Pension funds are transitioning to crypto assets: strategies, risks, and real-world cases
In the world of institutional investments, a clear trend has emerged: pension funds, traditionally considered among the most conservative market participants, are beginning to actively include cryptocurrency in their portfolios. Their planning horizon is measured in decades, and their fiduciary duties require maximum protection of future retirees' capital. Nevertheless, over the past couple of years, we have observed a systemic entry of these giants into digital assets.
Why Are Conservatives Moving into Crypto?
The main motive is diversification. Over a long horizon, even a small allocation to a high-growth asset can significantly boost a portfolio's overall return without compromising its stability. Bitcoin and other major tokens have historically shown low correlation with traditional asset classes, improving the risk-return ratio. A second important factor is inflation protection. Bitcoin's limited supply attracts funds seeking an alternative to depreciating fiat reserves.
For a long time, pension funds had no legal way to enter this sector. A key breakthrough came with the launch of spot Bitcoin ETFs in January 2024 and subsequent ETFs on Ethereum. These instruments are registered securities traded on regulated exchanges using qualified custodians, fully meeting fiduciary requirements. The largest among them are the iShares Bitcoin Trust (IBIT) from BlackRock and the Wise Origin Bitcoin Fund (FBTC) from Fidelity. Beyond ETFs, funds gain access through private crypto funds (Pantera Capital, Galaxy) and shares of public companies such as Strategy, Coinbase, and miners like MARA Holdings.
Real Examples: From Caution to Strategy
The first high-profile case was the Houston Firefighters' Pension Fund's purchase of Bitcoin and Ethereum in 2021 for approximately $25 million. The State of Wisconsin Investment Board disclosed a position in IBIT in the first quarter of 2024, increasing it to about $321 million, but by the end of the first quarter of 2025, it had fully exited the ETF, retaining some exposure through Strategy shares worth $36.8 million. This demonstrates a tactical approach.
In contrast, the Michigan State Pension Fund expanded its investments in the ARK 21Shares Bitcoin ETF in 2025 and disclosed a position in the Grayscale Ethereum Trust. The picture abroad is mixed: large Canadian funds, which suffered losses from the FTX collapse in 2022, have stepped back from direct token investments. The most recent example is Japan's National Business Corporate Pension Fund from Okayama, with assets of approximately ¥21.3 billion ($136 million), which announced plans to allocate 1% of its portfolio to cryptocurrency through passive funds.
Risk Management and Portfolio Structure
The standard risk management strategy is to keep investments small and diversified. Most disclosed crypto allocations range from 0.1% to 3% of fund assets. This is designed so that even a total loss does not threaten stability. Many investment committees adopt an "ETF-only" policy, which completely eliminates direct custody issues, and crypto positions are reviewed quarterly based on pre-set thresholds.

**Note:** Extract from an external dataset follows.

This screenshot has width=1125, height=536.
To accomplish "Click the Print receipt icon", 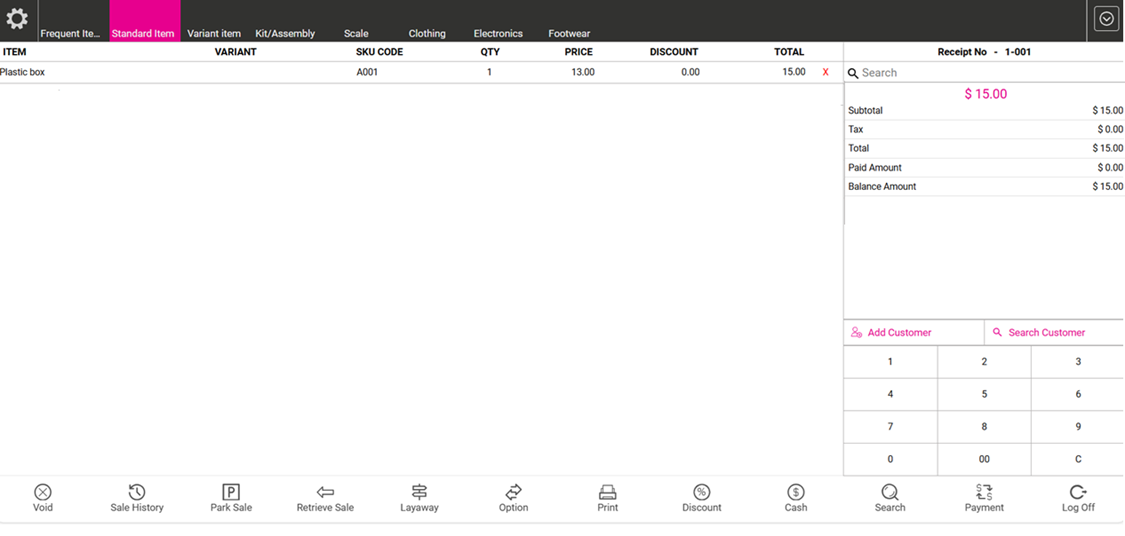I will point(607,492).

When entering this asset class, funds overwhelmingly choose Bitcoin. It is the largest by market capitalization, trades with the deepest order books, and through the largest ETFs, allowing entry and exit without significant slippage. Regulatory clarity is enhanced by the fact that Bitcoin has been considered a commodity since 2015, and a joint interpretation by the SEC and CFTC in March 2026 confirmed this. However, the share of funds with crypto exposure remains small due to direct asset class restrictions, lengthy approval procedures, and political risks for public fund managers.
Analyst's Opinion: We are observing only the beginning of this trend. The massive inflow of capital from pension funds is not a speculative impulse but a fundamental shift. Once approval procedures are simplified and the regulatory framework becomes even more transparent, allocation shares of 1-3% could become the new norm, providing powerful support to the market for decades to come.